** PROVIDED RECORDS follows **
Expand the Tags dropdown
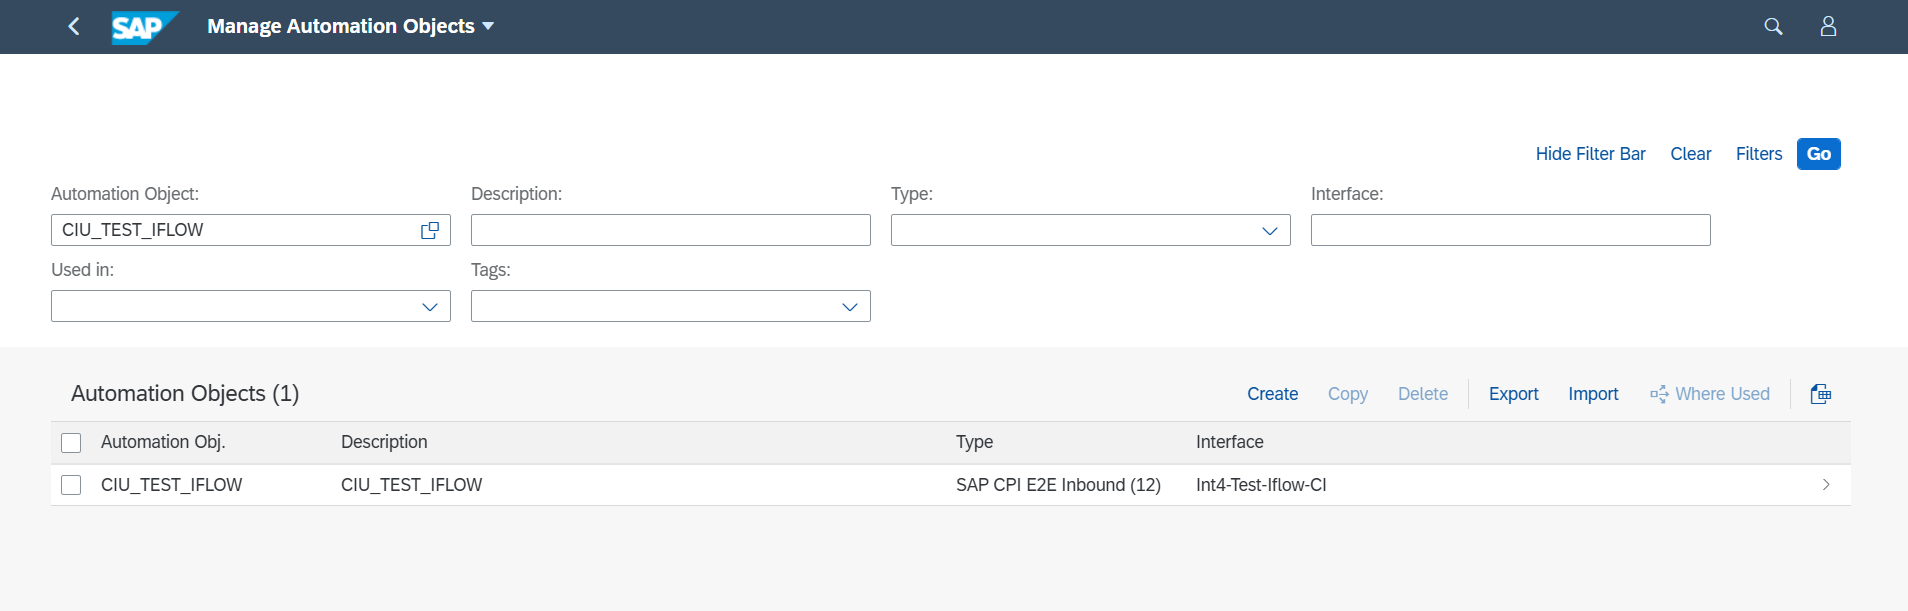The width and height of the screenshot is (1908, 611). [850, 306]
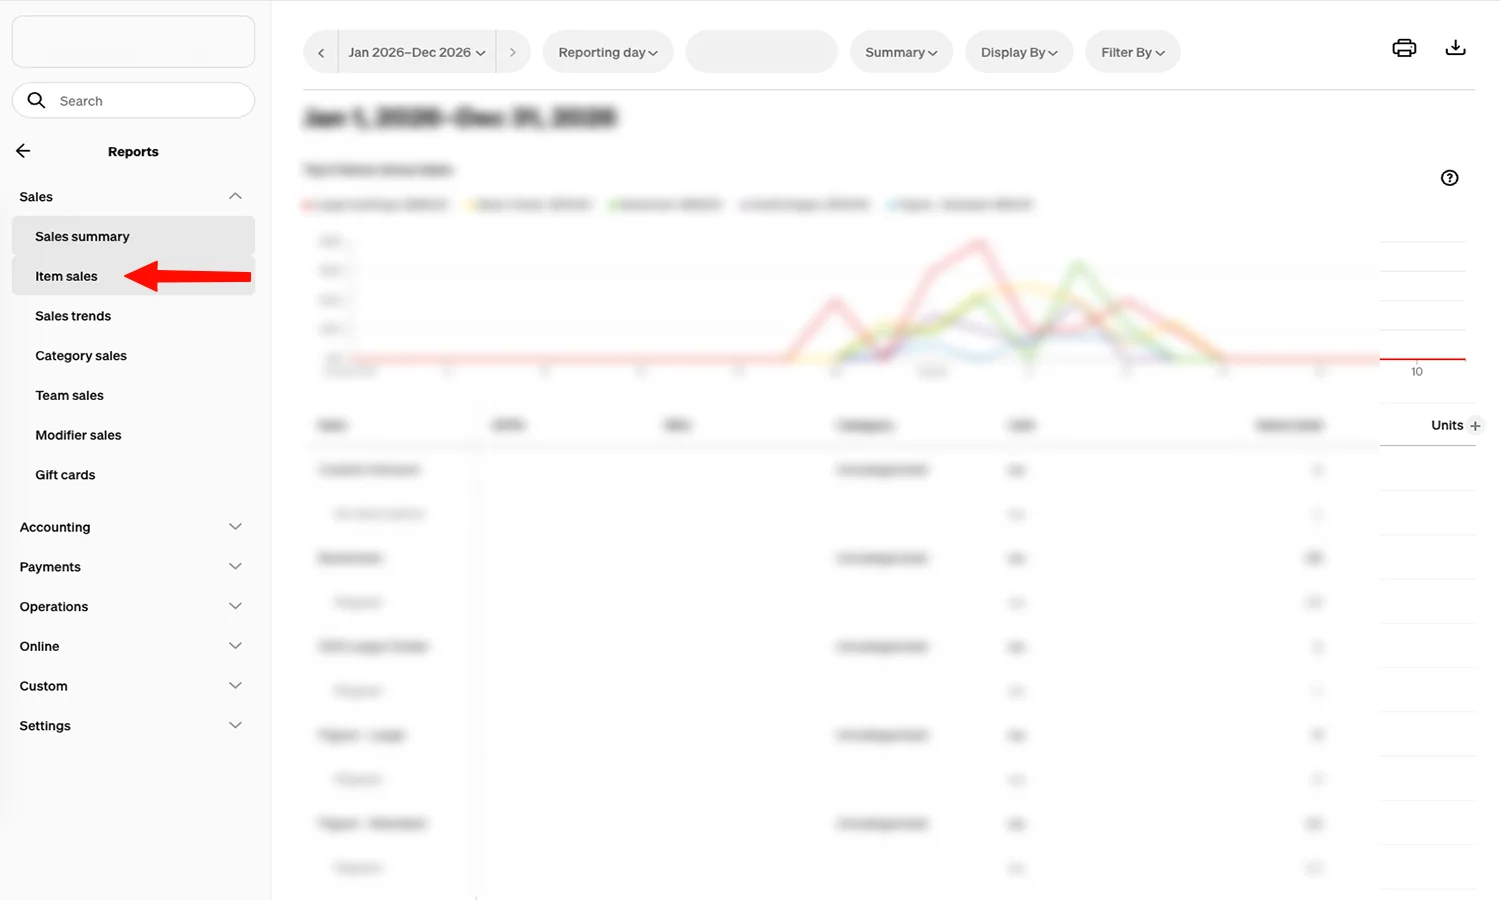Click the search magnifier icon
Image resolution: width=1500 pixels, height=900 pixels.
(x=36, y=100)
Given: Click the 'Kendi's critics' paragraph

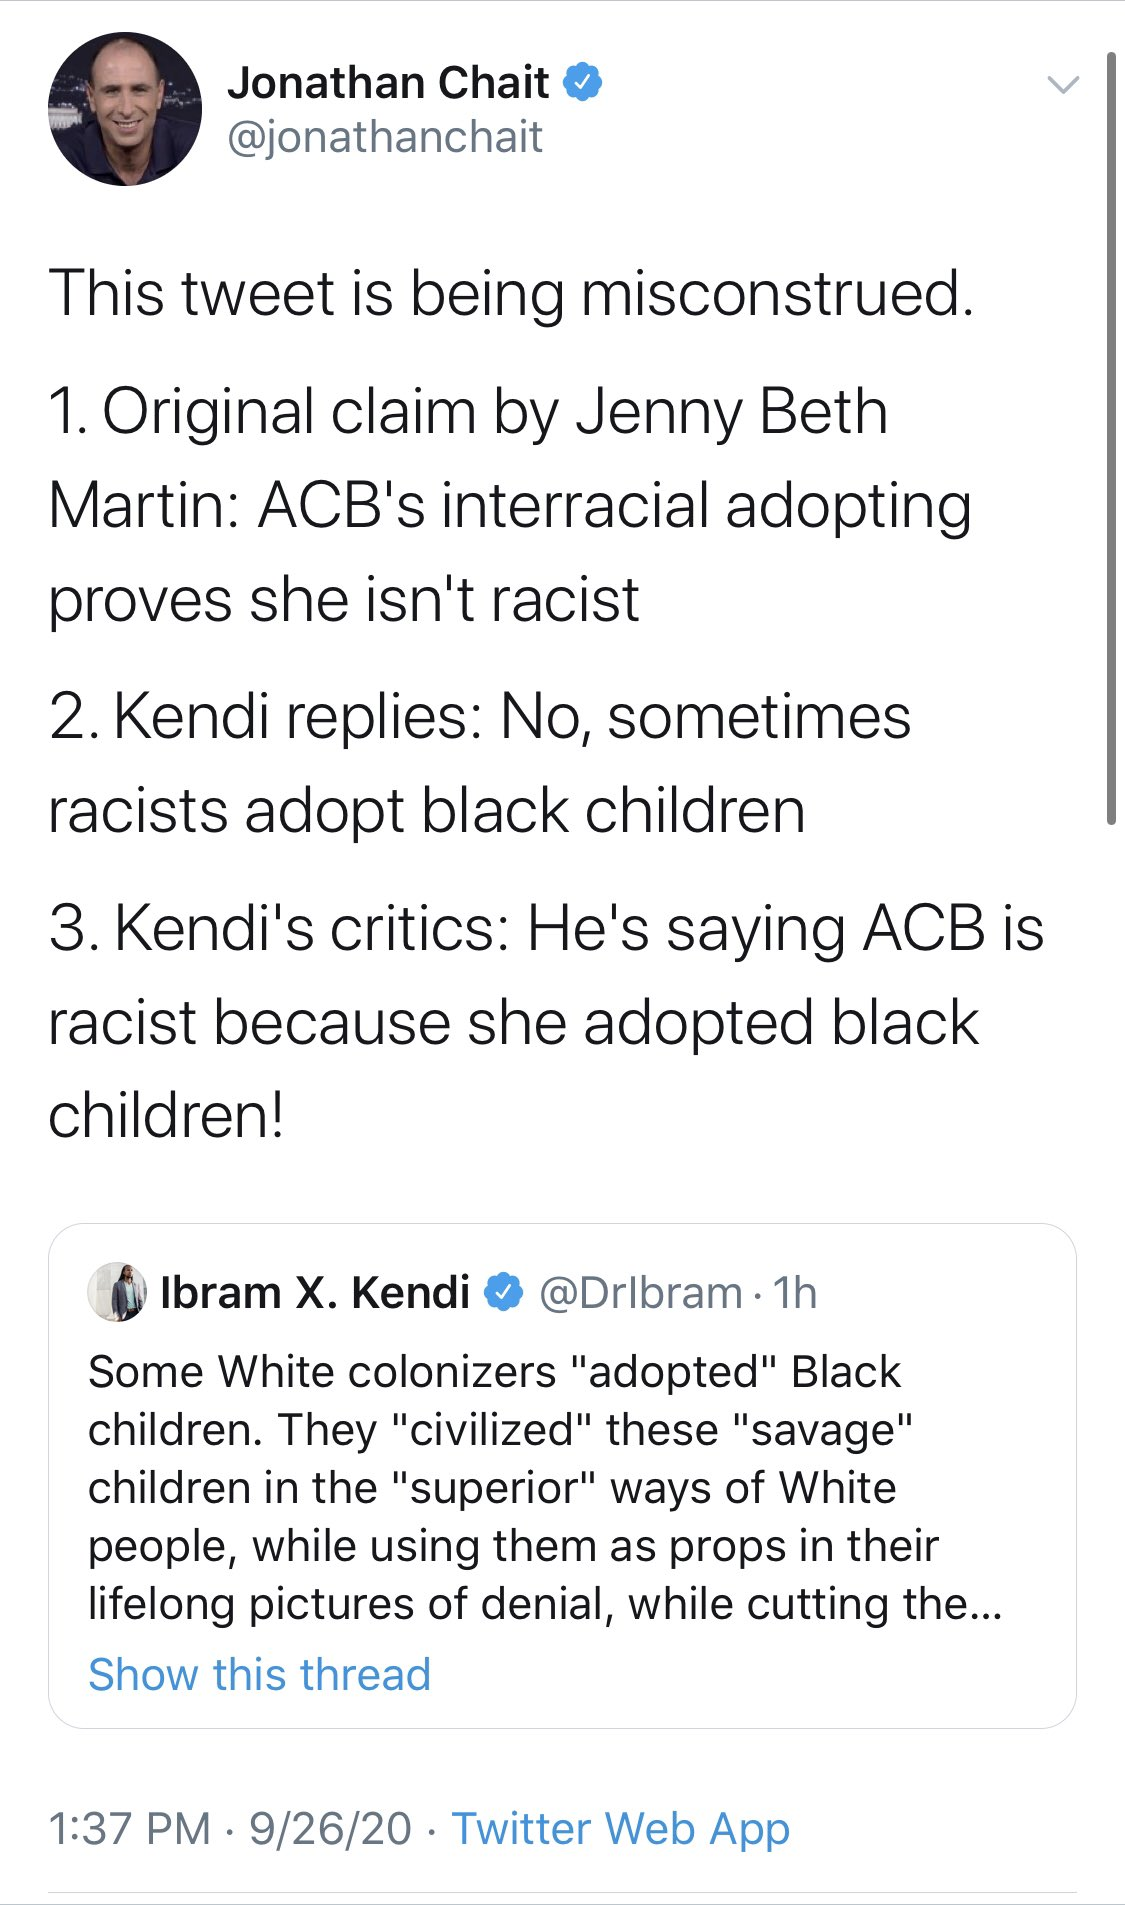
** End of PROVIDED RECORDS **
**ACTIVITY**
Copy all the lines of data exactly as they appear, dropping any images.

**SOLVED EXERCISE**
Expand the Tags dropdown
The width and height of the screenshot is (1908, 611). [850, 306]
Click the search magnifier icon
Image resolution: width=1500 pixels, height=900 pixels.
(x=36, y=100)
Given: Click the 'Kendi's critics' paragraph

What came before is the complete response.